(Click-target data)
- - - - - - -

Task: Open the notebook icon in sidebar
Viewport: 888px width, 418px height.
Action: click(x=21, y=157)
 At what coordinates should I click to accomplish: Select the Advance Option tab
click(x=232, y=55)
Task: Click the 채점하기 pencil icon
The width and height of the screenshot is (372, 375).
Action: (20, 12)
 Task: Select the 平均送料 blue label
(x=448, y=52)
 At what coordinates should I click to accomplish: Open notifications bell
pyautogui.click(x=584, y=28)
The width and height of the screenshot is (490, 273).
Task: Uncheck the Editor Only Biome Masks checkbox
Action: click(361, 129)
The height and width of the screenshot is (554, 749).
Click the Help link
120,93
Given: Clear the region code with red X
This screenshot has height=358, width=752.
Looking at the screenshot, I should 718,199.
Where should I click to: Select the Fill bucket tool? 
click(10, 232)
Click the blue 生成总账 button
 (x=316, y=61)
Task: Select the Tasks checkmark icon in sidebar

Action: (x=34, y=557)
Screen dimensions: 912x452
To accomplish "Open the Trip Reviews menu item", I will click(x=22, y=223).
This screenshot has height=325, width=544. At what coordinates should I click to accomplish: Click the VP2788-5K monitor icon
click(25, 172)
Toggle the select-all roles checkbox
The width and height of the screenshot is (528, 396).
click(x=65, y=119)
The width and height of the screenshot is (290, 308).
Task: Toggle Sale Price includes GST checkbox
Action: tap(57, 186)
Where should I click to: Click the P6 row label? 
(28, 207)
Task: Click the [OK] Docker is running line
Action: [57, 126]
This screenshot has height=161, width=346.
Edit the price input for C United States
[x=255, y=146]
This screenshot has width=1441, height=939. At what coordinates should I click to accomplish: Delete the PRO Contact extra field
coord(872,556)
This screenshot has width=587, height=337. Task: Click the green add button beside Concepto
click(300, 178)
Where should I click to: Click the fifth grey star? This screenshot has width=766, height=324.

- - - - - - -

■ What is being asked
Revise all the rows above, changing "sidebar" to "side panel" and keeping everything else the same.

■ Written answer
Task: Open the notebook icon in side panel
Viewport: 888px width, 418px height.
Action: click(x=21, y=157)
 At what coordinates should I click to accomplish: Select the Advance Option tab
click(x=232, y=55)
Task: Click the 채점하기 pencil icon
The width and height of the screenshot is (372, 375).
Action: (20, 12)
 Task: Select the 平均送料 blue label
(x=448, y=52)
 At what coordinates should I click to accomplish: Open notifications bell
pyautogui.click(x=584, y=28)
The width and height of the screenshot is (490, 273).
Task: Uncheck the Editor Only Biome Masks checkbox
Action: click(361, 129)
The height and width of the screenshot is (554, 749).
Click the Help link
120,93
Given: Clear the region code with red X
This screenshot has height=358, width=752.
Looking at the screenshot, I should 718,199.
Where should I click to: Select the Fill bucket tool? 
click(10, 232)
Click the blue 生成总账 button
 (x=316, y=61)
Task: Select the Tasks checkmark icon in side panel

Action: (x=34, y=557)
Screen dimensions: 912x452
To accomplish "Open the Trip Reviews menu item", I will click(x=22, y=223).
This screenshot has height=325, width=544. At what coordinates should I click to accomplish: Click the VP2788-5K monitor icon
click(25, 172)
Toggle the select-all roles checkbox
The width and height of the screenshot is (528, 396).
click(x=65, y=119)
The width and height of the screenshot is (290, 308).
Task: Toggle Sale Price includes GST checkbox
Action: tap(57, 186)
Where should I click to: Click the P6 row label? 
(28, 207)
Task: Click the [OK] Docker is running line
Action: [57, 126]
This screenshot has height=161, width=346.
Edit the price input for C United States
[x=255, y=146]
This screenshot has width=1441, height=939. At what coordinates should I click to accomplish: Delete the PRO Contact extra field
coord(872,556)
This screenshot has width=587, height=337. Task: Click the green add button beside Concepto
click(300, 178)
Where should I click to: Click the fifth grey star? This screenshot has width=766, height=324.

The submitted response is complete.